By Nick Brown
SAN JUAN, April 13 (Reuters) - Puerto Rico's general fund revenues for March rose from the same month a year ago, largely due to tax hikes, but were still slightly below estimates, the U.S. territory's treasury secretary said on Wednesday.
General fund revenues of $929.7 million were $5.3 million below estimates, according to a statement from Treasury Secretary Juan Zaragoza Gomez, but $91.1 million above March 2015 revenues. One reason for the increase is Puerto Rico's sales tax, which generated $91.4 million more in March 2016 than a year ago, according to the statement.
The sales tax increased to 10.5 percent from 6 percent late last year. The island also imposed a new, 4 percent tax on business-to-business transactions and certain professional services.

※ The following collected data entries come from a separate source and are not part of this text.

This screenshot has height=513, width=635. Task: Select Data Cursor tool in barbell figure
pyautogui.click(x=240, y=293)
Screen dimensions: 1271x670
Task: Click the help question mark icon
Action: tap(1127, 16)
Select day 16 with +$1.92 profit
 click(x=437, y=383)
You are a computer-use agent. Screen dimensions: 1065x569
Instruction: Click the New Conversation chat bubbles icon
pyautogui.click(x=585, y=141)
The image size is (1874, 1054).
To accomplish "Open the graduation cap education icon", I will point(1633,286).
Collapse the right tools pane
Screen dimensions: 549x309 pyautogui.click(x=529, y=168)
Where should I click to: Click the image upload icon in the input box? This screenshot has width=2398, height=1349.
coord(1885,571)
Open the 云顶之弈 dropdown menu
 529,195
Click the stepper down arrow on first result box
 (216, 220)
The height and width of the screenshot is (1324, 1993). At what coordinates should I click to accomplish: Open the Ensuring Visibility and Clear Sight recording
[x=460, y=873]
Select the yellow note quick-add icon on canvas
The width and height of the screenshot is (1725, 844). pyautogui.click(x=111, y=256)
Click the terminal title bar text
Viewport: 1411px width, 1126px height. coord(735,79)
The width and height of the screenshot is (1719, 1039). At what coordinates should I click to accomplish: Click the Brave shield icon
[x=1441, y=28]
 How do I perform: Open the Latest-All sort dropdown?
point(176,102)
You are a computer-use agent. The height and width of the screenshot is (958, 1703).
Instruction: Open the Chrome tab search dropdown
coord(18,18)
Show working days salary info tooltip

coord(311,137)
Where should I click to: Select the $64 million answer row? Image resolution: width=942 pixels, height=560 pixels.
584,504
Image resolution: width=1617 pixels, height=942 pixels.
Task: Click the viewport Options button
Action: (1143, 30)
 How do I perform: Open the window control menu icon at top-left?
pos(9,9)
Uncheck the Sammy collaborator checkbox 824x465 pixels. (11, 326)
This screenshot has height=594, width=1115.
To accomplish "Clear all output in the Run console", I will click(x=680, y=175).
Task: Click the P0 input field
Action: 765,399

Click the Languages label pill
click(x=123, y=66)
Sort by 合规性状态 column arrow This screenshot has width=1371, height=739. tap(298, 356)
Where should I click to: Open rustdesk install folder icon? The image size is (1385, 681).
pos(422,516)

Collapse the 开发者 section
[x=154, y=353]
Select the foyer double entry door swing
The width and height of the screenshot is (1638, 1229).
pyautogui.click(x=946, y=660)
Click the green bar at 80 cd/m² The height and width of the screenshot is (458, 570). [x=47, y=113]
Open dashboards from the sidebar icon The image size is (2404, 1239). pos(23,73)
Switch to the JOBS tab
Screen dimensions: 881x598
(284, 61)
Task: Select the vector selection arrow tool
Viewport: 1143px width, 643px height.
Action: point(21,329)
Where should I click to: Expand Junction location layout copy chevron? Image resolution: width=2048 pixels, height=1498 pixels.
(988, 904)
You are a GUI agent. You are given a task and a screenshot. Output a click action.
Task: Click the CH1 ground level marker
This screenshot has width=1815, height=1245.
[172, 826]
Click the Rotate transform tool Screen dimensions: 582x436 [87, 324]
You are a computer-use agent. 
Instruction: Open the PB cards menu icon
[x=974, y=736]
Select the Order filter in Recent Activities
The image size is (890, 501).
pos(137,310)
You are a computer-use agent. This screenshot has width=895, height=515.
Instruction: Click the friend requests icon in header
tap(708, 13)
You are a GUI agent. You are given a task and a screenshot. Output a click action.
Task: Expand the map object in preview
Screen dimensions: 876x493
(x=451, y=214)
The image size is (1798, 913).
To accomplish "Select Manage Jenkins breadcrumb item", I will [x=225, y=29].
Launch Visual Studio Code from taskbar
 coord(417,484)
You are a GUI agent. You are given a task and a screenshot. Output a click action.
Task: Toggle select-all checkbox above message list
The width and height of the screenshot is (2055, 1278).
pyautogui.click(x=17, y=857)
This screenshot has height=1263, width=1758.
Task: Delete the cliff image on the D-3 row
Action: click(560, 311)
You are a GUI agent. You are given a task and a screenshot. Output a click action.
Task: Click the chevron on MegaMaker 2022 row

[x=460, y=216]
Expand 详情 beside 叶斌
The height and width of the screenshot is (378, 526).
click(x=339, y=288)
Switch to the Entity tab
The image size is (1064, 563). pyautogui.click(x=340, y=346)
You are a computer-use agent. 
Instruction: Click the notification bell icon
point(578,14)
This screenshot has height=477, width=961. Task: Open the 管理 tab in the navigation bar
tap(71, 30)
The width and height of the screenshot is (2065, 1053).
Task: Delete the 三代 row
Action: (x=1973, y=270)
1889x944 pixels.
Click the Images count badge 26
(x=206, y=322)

Zaragoza added that the island has done a better job collecting delinquent taxes, by placing embargoes on businesses with tax debts. "We are changing tax payer behavior, we are sending out the message that failure to pay has consequences," Zaragoza said.
The struggling island is in a fiscal crisis, with $70 billion in debt that Governor Alejandro Garcia Padilla has said it cannot pay, and a 45 percent poverty rate. It faces a possible shut-down of its economy absent either a debt restructuring agreement with creditors, or federal legislation to resolve its crisis.
Default could strike as soon as May, when the territory's primary fiscal agent, the Government Development Bank, is scheduled to make a payment of $422 million that Garcia Padilla has said it cannot pay. Puerto Rico debt issuers owe another $1.55 billion in payments due on July 1.